2- One pierced serving spoon (for juicy vegetables like green beans).
3- One sugar spoon.
4- One butter knife.
5- One gravy ladle.
6- One pastry server.
7- One cold meat fork.
This is minimum - I have considerably more (for instance, four serving spoons, four pierced spoons and four cold meat forks, plus two each of the other items listed).
Also, the standard manufacturers' idea of a place setting is preposterous. They want you to get by on a dinner knife, a dinner fork, a dessert spoon (usually and erroneously called a tablespoon or perhaps an "oval soup spoon"), and a teaspoon or two. Bushwah.
What I consider minimal is:
1- Dinner knife
2- Dinner fork
3- Salad fork
4- TWO dessert spoons (one for dessert and one for soup if no round-bowled soup spoons are available in your pattern) OR -
5- One dessert spoon and one round-bowled soup spoon
6- Teaspoon. I know many people use a teaspoon for dessert, but the larger spoon is the correct one.
To this you can add if you like (I like):
1- Iced tea spoon
2- Individual butter knife (usually termed a "spreader")
3- Cocktail/seafood fork
4- Extra dinner knife (for first courses)
5- Extra dinner fork (for first courses)
6- Demitasse spoons
After that, the sky's the limit - fish forks, fish knives, bouillon spoons, marrow spoons, asparagus tongs, snail forks and tongs, salt spoons, you name it.

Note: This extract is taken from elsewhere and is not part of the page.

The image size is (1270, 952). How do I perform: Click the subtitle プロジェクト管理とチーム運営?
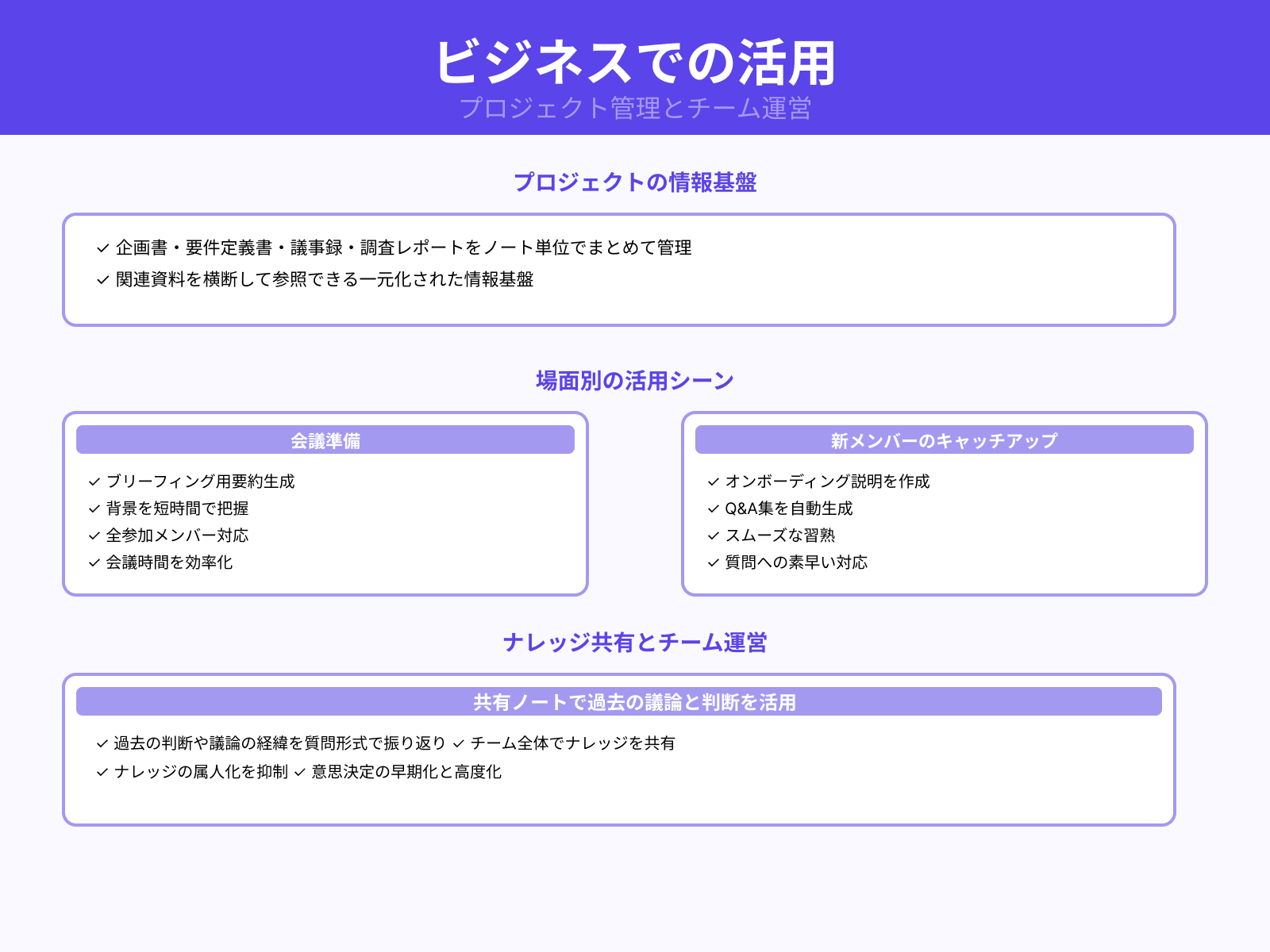[x=635, y=107]
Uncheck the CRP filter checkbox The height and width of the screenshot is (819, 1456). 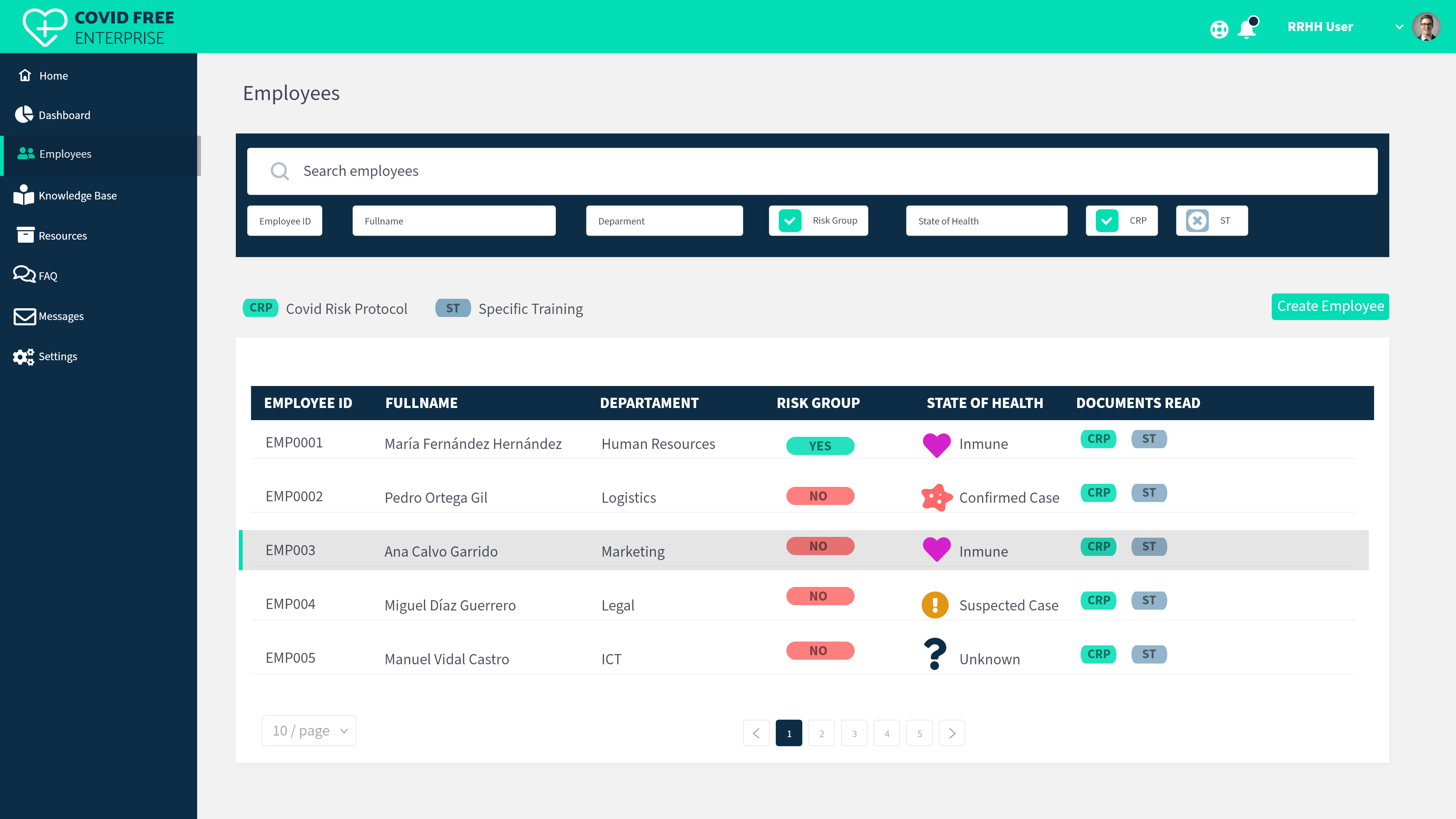click(x=1107, y=220)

For a purchasing plan, I would suggest four basic place settings first (for your use and some entertaining), plus serving pieces. You can add more places as funds permit. This is especially important with sterling - you will have several thousand dollars tied up in the stuff before you know it. Stainless is much easier on the wallet, of course.
Last tip: The more ornate a pattern is, the less it shows scratches. The plainer it is, the easier it is to polish. You pay your money and you take your choice.